Data items
** begin **

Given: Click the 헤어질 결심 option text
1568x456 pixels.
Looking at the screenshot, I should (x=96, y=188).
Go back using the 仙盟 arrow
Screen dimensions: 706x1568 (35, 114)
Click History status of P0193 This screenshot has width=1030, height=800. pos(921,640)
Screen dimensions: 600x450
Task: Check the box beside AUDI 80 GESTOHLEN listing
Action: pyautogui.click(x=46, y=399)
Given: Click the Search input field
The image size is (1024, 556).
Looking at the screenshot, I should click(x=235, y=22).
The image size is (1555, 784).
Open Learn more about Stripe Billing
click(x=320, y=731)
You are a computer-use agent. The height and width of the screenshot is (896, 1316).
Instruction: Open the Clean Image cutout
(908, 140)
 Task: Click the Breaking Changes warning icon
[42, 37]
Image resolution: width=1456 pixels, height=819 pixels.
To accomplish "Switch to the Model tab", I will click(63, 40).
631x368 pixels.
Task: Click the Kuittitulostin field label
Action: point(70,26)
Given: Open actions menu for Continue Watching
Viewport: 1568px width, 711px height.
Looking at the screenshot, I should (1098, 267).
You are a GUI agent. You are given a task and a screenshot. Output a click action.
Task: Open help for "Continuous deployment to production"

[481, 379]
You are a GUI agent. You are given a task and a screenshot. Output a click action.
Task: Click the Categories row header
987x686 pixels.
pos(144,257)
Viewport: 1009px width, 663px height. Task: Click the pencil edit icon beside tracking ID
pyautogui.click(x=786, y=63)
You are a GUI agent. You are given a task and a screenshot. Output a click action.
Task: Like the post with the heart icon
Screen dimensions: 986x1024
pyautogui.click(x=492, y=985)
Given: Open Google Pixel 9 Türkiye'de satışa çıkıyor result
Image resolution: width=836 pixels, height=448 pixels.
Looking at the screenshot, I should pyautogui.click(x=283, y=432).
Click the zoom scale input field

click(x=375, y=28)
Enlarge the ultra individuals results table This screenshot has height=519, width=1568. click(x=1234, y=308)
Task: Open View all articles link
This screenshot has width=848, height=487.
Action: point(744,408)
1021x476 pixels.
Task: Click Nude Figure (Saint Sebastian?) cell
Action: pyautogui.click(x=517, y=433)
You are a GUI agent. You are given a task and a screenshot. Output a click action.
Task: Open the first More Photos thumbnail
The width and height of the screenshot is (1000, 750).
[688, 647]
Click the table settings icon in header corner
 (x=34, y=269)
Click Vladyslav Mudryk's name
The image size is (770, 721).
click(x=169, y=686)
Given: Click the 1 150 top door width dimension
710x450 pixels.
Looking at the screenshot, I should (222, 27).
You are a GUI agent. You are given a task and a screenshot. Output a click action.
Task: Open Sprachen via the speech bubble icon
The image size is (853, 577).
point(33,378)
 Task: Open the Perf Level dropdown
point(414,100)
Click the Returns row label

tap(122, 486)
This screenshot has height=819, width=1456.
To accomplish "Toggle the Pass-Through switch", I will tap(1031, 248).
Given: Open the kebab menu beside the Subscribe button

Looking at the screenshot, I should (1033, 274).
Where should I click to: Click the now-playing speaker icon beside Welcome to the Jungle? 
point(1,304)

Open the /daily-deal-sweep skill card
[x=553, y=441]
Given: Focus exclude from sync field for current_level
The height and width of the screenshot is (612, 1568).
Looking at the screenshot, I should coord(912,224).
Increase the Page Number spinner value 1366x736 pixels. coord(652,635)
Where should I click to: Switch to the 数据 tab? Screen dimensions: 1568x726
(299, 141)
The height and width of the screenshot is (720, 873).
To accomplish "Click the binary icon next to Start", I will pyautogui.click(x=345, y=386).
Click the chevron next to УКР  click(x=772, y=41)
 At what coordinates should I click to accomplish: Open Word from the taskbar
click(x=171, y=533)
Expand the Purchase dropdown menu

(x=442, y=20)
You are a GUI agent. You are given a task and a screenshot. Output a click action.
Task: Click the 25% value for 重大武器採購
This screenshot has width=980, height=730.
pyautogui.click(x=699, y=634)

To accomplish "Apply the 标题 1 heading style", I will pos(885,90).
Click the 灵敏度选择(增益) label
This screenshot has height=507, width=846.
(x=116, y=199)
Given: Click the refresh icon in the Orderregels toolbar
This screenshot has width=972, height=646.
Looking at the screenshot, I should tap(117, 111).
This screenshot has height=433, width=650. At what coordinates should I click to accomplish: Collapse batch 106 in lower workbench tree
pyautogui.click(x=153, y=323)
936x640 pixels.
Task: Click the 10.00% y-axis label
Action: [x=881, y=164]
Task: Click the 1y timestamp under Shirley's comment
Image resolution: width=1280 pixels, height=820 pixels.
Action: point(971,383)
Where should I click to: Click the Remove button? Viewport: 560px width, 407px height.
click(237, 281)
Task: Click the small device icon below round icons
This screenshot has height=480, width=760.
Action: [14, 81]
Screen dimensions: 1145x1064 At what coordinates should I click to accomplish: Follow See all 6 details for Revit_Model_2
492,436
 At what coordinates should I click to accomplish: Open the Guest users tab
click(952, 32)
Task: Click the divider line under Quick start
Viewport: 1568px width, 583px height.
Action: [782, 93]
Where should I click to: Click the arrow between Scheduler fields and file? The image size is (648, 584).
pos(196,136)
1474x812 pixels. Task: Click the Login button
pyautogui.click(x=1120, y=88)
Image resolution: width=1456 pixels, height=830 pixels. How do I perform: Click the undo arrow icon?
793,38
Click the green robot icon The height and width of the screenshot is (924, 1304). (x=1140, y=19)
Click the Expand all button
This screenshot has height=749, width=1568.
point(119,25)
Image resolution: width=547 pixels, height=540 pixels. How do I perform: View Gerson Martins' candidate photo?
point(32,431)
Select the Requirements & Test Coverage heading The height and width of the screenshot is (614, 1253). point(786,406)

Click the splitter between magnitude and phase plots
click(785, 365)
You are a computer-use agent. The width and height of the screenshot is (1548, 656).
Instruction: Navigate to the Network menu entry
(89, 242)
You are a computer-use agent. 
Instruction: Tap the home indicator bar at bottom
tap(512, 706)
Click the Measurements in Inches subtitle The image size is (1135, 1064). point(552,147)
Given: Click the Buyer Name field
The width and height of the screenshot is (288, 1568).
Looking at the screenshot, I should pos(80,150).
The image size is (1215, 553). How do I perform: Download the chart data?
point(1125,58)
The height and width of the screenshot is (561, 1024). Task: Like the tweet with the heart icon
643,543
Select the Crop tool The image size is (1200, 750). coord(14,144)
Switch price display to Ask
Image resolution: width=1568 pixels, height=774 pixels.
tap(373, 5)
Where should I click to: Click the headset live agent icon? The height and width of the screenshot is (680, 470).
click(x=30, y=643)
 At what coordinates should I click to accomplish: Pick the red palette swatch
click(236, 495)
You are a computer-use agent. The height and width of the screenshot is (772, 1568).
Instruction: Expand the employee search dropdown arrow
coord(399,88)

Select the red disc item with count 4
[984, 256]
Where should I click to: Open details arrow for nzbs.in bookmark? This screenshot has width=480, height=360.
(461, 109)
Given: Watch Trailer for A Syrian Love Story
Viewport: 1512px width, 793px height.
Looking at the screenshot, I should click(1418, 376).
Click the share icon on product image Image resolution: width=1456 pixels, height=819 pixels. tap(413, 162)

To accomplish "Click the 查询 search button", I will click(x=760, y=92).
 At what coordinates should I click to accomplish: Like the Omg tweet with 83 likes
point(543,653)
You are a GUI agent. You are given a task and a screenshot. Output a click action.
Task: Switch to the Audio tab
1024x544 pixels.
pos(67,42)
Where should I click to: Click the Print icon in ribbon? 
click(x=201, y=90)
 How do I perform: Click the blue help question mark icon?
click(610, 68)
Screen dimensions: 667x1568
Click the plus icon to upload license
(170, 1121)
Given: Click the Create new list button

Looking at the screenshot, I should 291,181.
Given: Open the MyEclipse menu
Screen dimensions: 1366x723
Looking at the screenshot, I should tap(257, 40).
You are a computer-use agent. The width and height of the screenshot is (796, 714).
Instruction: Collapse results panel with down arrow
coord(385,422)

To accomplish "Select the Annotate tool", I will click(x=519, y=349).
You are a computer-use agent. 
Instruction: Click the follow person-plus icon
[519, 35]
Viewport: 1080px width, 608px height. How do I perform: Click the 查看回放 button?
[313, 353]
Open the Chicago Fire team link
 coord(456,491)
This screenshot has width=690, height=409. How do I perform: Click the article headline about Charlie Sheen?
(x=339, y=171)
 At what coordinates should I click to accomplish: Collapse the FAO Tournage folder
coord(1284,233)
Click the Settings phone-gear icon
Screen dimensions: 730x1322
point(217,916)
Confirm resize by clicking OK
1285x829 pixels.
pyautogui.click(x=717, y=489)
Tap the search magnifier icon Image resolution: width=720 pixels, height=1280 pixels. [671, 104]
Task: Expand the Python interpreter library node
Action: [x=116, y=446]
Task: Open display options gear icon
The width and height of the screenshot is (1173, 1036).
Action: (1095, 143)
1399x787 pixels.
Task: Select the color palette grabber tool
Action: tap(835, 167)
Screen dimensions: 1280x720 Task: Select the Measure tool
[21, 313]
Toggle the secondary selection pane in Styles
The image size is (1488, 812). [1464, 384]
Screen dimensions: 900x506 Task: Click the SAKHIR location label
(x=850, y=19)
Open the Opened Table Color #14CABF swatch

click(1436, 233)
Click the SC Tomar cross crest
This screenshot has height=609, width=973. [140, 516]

** end **

▸ TASK GOAL: Reproduce the lines of the material verbatim, starting at the line containing "Where should I click to: Click the now-playing" and ending at the line containing "Increase the Page".

▸ COMPLETED EXERCISE:
Where should I click to: Click the now-playing speaker icon beside Welcome to the Jungle? 
point(1,304)

Open the /daily-deal-sweep skill card
[x=553, y=441]
Given: Focus exclude from sync field for current_level
The height and width of the screenshot is (612, 1568).
Looking at the screenshot, I should coord(912,224).
Increase the Page Number spinner value 1366x736 pixels. coord(652,635)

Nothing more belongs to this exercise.